Required task >>
Rewrite the listing below with every "Task" changed to "Step" and everything else unchanged, and leave out the pictures.

-- Begin --

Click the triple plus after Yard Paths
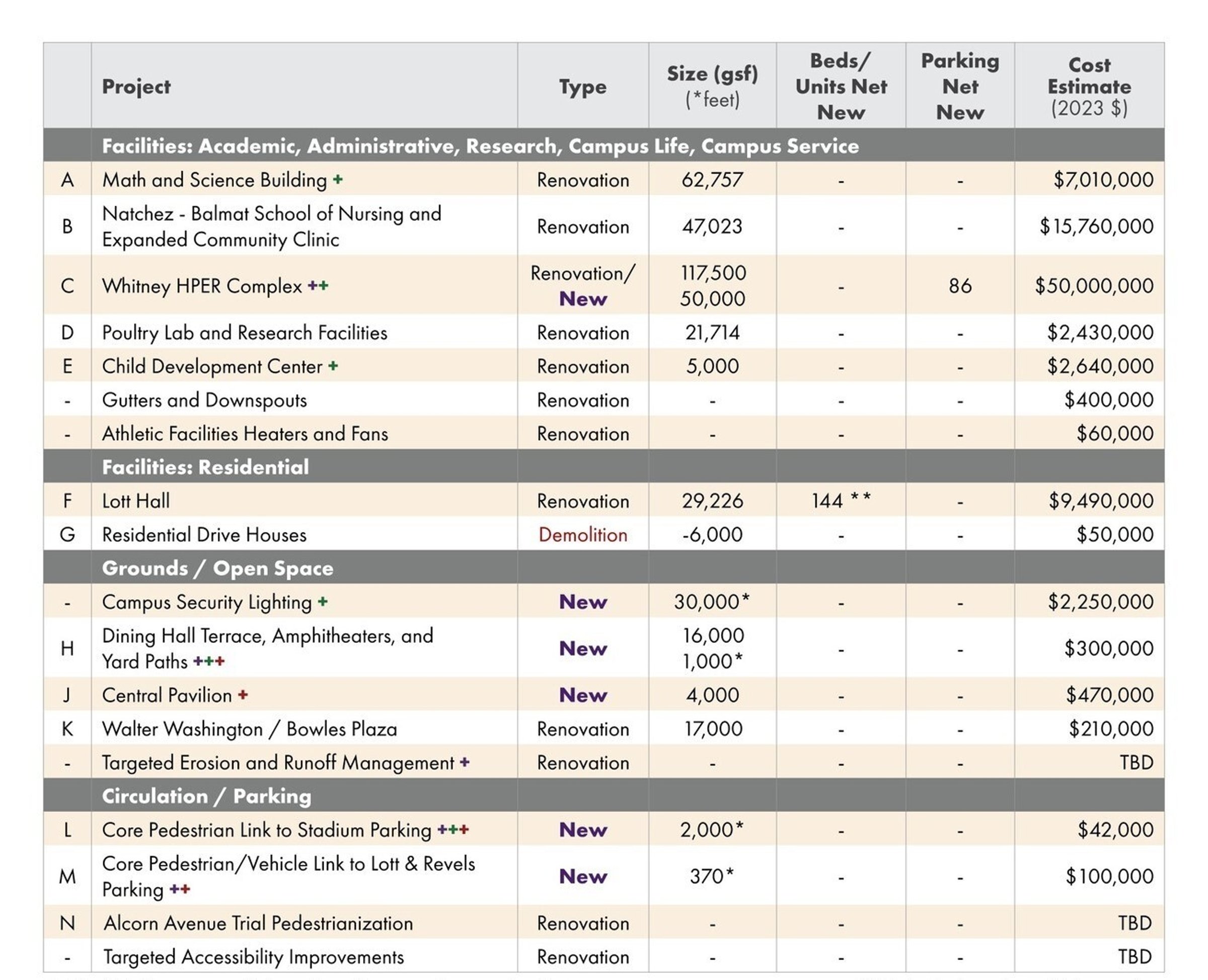This screenshot has width=1208, height=980. (209, 661)
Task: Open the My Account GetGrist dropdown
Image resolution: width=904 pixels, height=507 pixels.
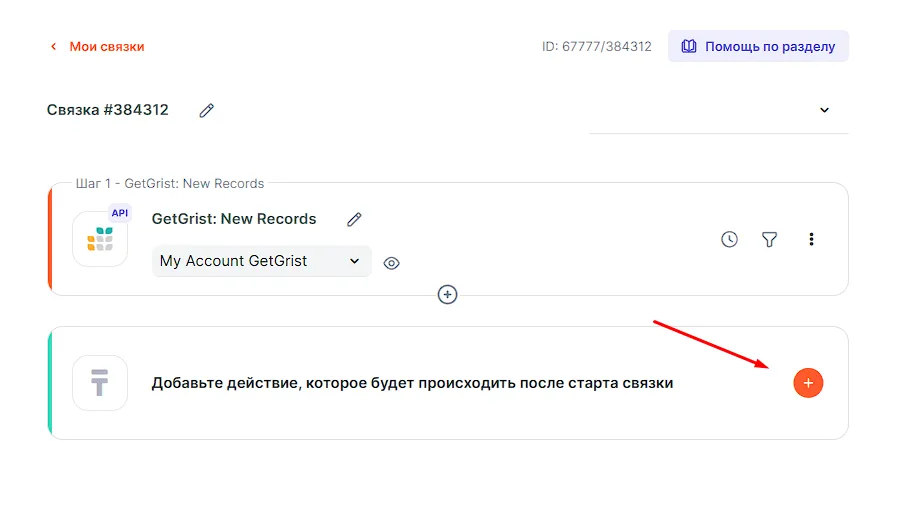Action: pyautogui.click(x=260, y=261)
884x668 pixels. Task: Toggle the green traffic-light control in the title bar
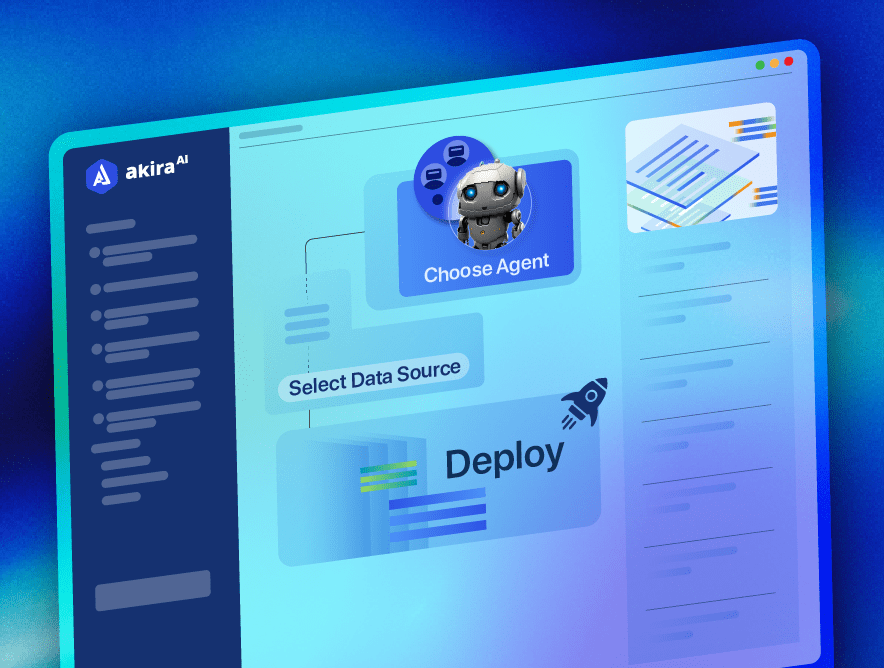[x=760, y=65]
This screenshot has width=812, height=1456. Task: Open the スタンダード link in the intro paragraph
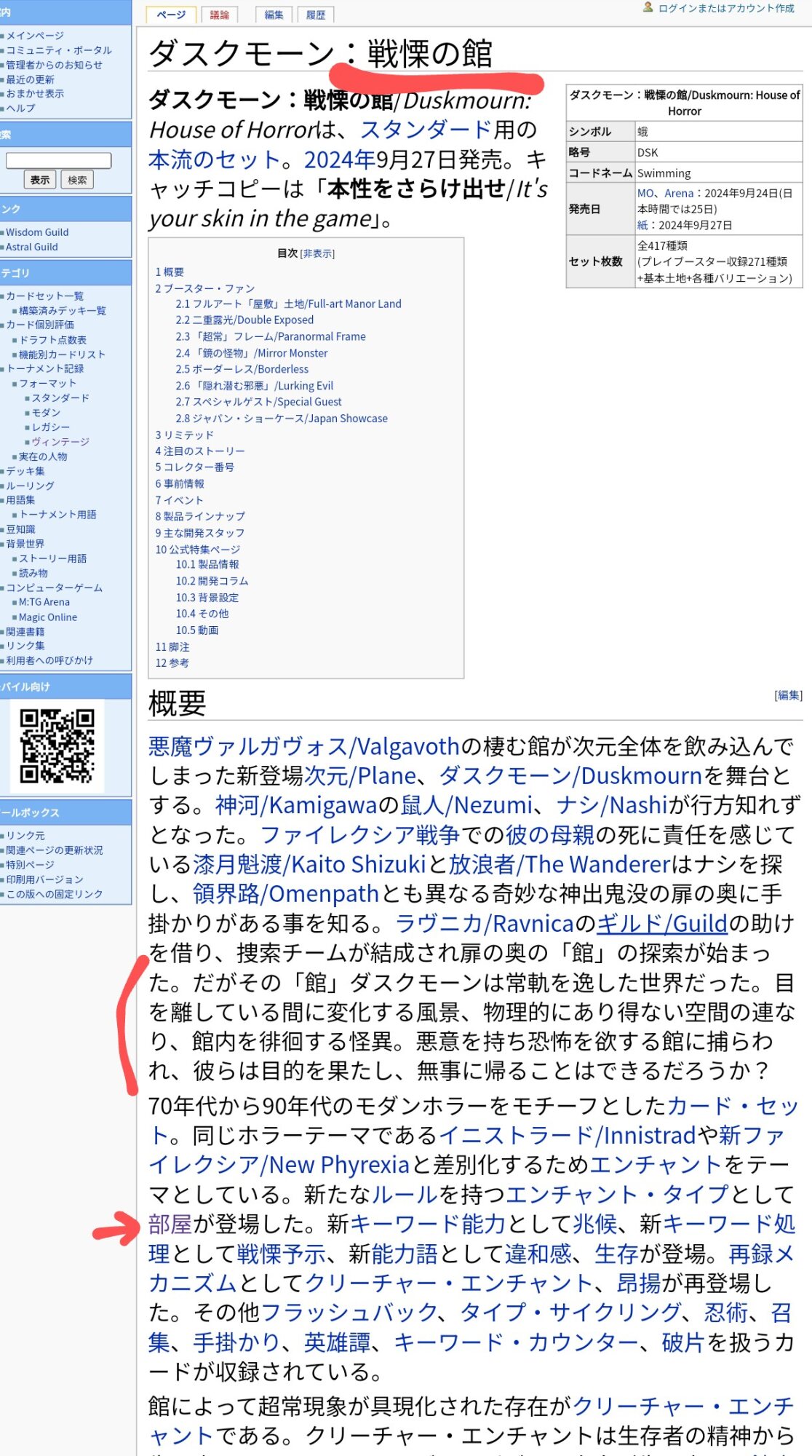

-- End --

Task result >>
Click the triple plus after Yard Paths
This screenshot has width=1208, height=980. (209, 661)
Step: Open the My Account GetGrist dropdown
Image resolution: width=904 pixels, height=507 pixels.
Action: pyautogui.click(x=260, y=261)
884x668 pixels. Step: Toggle the green traffic-light control in the title bar
[x=760, y=65]
This screenshot has width=812, height=1456. Step: Open the スタンダード link in the intro paragraph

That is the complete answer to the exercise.